DIRECTIVE
Please rewrite the material below, changing every "Where should I click to" to "Where do I click to" and keeping everything else the same.

-- Start LISTING --

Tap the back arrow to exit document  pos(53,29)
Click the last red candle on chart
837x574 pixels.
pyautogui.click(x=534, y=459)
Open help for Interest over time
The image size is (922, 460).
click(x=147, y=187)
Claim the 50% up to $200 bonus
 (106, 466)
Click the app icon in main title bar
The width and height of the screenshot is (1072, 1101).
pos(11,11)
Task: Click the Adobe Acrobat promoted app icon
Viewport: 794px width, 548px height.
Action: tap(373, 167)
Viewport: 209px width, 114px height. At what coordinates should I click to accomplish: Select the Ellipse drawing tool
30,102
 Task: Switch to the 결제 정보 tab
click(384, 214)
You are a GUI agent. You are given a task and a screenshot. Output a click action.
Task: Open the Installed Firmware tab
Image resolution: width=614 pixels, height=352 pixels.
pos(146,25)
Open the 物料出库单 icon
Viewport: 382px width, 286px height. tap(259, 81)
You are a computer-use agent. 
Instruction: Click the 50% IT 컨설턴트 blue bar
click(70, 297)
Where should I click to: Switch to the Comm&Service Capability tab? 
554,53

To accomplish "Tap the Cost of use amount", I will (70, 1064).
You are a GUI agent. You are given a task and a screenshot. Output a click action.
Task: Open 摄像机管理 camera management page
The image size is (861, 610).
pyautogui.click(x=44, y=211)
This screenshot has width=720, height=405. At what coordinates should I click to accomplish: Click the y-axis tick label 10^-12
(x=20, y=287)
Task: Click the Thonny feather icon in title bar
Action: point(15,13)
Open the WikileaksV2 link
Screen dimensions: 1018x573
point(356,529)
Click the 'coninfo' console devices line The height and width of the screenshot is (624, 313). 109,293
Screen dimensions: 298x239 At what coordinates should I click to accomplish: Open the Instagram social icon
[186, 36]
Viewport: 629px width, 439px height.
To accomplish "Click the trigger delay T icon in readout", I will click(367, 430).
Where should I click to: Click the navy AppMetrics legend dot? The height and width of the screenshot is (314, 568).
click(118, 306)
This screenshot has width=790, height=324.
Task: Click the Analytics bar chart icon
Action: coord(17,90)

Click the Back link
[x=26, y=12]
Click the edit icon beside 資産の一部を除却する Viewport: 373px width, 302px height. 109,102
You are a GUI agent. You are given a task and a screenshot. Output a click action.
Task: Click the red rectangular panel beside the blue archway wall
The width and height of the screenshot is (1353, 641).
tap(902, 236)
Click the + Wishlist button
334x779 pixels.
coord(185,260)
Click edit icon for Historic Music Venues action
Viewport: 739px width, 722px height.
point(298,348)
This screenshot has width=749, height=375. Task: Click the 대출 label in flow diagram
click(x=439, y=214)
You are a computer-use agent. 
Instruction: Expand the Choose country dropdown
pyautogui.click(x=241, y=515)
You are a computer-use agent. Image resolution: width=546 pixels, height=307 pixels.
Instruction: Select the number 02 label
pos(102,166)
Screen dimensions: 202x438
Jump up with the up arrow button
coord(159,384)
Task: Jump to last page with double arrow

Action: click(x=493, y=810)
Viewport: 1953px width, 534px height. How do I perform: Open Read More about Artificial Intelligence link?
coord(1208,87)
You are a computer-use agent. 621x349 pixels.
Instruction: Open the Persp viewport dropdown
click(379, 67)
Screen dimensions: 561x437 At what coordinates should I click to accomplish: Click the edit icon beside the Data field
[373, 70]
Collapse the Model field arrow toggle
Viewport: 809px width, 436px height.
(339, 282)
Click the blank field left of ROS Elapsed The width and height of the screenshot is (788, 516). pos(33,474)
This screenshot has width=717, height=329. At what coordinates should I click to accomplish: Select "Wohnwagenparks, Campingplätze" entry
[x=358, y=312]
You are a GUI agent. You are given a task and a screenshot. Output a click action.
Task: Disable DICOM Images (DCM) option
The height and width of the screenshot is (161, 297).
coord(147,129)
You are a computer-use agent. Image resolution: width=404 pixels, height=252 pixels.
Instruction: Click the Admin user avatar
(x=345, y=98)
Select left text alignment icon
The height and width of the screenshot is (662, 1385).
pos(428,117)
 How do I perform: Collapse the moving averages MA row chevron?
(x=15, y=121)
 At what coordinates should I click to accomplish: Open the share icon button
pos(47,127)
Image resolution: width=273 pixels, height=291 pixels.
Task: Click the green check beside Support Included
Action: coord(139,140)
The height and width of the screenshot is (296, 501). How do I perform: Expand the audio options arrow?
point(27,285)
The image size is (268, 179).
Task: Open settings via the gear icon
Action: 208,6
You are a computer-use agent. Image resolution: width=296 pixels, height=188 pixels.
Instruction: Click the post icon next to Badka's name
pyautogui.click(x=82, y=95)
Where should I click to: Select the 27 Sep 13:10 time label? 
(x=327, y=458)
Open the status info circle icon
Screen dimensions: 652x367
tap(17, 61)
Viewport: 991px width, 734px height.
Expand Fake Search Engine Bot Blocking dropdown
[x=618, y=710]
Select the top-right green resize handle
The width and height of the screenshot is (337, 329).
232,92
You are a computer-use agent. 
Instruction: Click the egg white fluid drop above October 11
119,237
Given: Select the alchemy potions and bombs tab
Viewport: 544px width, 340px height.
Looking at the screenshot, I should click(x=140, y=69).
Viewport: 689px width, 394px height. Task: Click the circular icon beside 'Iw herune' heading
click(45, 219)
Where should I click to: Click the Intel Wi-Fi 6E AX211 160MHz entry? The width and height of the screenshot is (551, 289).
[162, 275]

-- End LISTING --

CORRECT OUTPUT
Tap the back arrow to exit document  pos(53,29)
Click the last red candle on chart
837x574 pixels.
pyautogui.click(x=534, y=459)
Open help for Interest over time
The image size is (922, 460).
click(x=147, y=187)
Claim the 50% up to $200 bonus
 (106, 466)
Click the app icon in main title bar
The width and height of the screenshot is (1072, 1101).
pos(11,11)
Task: Click the Adobe Acrobat promoted app icon
Viewport: 794px width, 548px height.
Action: tap(373, 167)
Viewport: 209px width, 114px height. At what coordinates should I click to accomplish: Select the Ellipse drawing tool
30,102
 Task: Switch to the 결제 정보 tab
click(384, 214)
You are a GUI agent. You are given a task and a screenshot. Output a click action.
Task: Open the Installed Firmware tab
Image resolution: width=614 pixels, height=352 pixels.
pos(146,25)
Open the 物料出库单 icon
Viewport: 382px width, 286px height. tap(259, 81)
You are a computer-use agent. 
Instruction: Click the 50% IT 컨설턴트 blue bar
click(70, 297)
Where do I click to: Switch to the Comm&Service Capability tab? 
554,53

To accomplish "Tap the Cost of use amount", I will (70, 1064).
You are a GUI agent. You are given a task and a screenshot. Output a click action.
Task: Open 摄像机管理 camera management page
The image size is (861, 610).
pyautogui.click(x=44, y=211)
This screenshot has width=720, height=405. At what coordinates should I click to accomplish: Click the y-axis tick label 10^-12
(x=20, y=287)
Task: Click the Thonny feather icon in title bar
Action: point(15,13)
Open the WikileaksV2 link
Screen dimensions: 1018x573
point(356,529)
Click the 'coninfo' console devices line The height and width of the screenshot is (624, 313). 109,293
Screen dimensions: 298x239 At what coordinates should I click to accomplish: Open the Instagram social icon
[186, 36]
Viewport: 629px width, 439px height.
To accomplish "Click the trigger delay T icon in readout", I will click(367, 430).
Where do I click to: Click the navy AppMetrics legend dot? The height and width of the screenshot is (314, 568).
click(118, 306)
This screenshot has width=790, height=324.
Task: Click the Analytics bar chart icon
Action: coord(17,90)

Click the Back link
[x=26, y=12]
Click the edit icon beside 資産の一部を除却する Viewport: 373px width, 302px height. 109,102
You are a GUI agent. You are given a task and a screenshot. Output a click action.
Task: Click the red rectangular panel beside the blue archway wall
The width and height of the screenshot is (1353, 641).
tap(902, 236)
Click the + Wishlist button
334x779 pixels.
coord(185,260)
Click edit icon for Historic Music Venues action
Viewport: 739px width, 722px height.
point(298,348)
This screenshot has width=749, height=375. Task: Click the 대출 label in flow diagram
click(x=439, y=214)
You are a computer-use agent. 
Instruction: Expand the Choose country dropdown
pyautogui.click(x=241, y=515)
You are a computer-use agent. Image resolution: width=546 pixels, height=307 pixels.
Instruction: Select the number 02 label
pos(102,166)
Screen dimensions: 202x438
Jump up with the up arrow button
coord(159,384)
Task: Jump to last page with double arrow

Action: click(x=493, y=810)
Viewport: 1953px width, 534px height. How do I perform: Open Read More about Artificial Intelligence link?
coord(1208,87)
You are a computer-use agent. 621x349 pixels.
Instruction: Open the Persp viewport dropdown
click(379, 67)
Screen dimensions: 561x437 At what coordinates should I click to accomplish: Click the edit icon beside the Data field
[373, 70]
Collapse the Model field arrow toggle
Viewport: 809px width, 436px height.
(339, 282)
Click the blank field left of ROS Elapsed The width and height of the screenshot is (788, 516). pos(33,474)
This screenshot has width=717, height=329. At what coordinates should I click to accomplish: Select "Wohnwagenparks, Campingplätze" entry
[x=358, y=312]
You are a GUI agent. You are given a task and a screenshot. Output a click action.
Task: Disable DICOM Images (DCM) option
The height and width of the screenshot is (161, 297).
coord(147,129)
You are a computer-use agent. Image resolution: width=404 pixels, height=252 pixels.
Instruction: Click the Admin user avatar
(x=345, y=98)
Select left text alignment icon
The height and width of the screenshot is (662, 1385).
pos(428,117)
 How do I perform: Collapse the moving averages MA row chevron?
(x=15, y=121)
 At what coordinates should I click to accomplish: Open the share icon button
pos(47,127)
Image resolution: width=273 pixels, height=291 pixels.
Task: Click the green check beside Support Included
Action: coord(139,140)
The height and width of the screenshot is (296, 501). How do I perform: Expand the audio options arrow?
point(27,285)
The image size is (268, 179).
Task: Open settings via the gear icon
Action: 208,6
You are a computer-use agent. Image resolution: width=296 pixels, height=188 pixels.
Instruction: Click the post icon next to Badka's name
pyautogui.click(x=82, y=95)
Where do I click to: Select the 27 Sep 13:10 time label? 
(x=327, y=458)
Open the status info circle icon
Screen dimensions: 652x367
tap(17, 61)
Viewport: 991px width, 734px height.
Expand Fake Search Engine Bot Blocking dropdown
[x=618, y=710]
Select the top-right green resize handle
The width and height of the screenshot is (337, 329).
232,92
You are a computer-use agent. 
Instruction: Click the egg white fluid drop above October 11
119,237
Given: Select the alchemy potions and bombs tab
Viewport: 544px width, 340px height.
Looking at the screenshot, I should click(x=140, y=69).
Viewport: 689px width, 394px height. Task: Click the circular icon beside 'Iw herune' heading
click(45, 219)
Where do I click to: Click the Intel Wi-Fi 6E AX211 160MHz entry? The width and height of the screenshot is (551, 289).
[162, 275]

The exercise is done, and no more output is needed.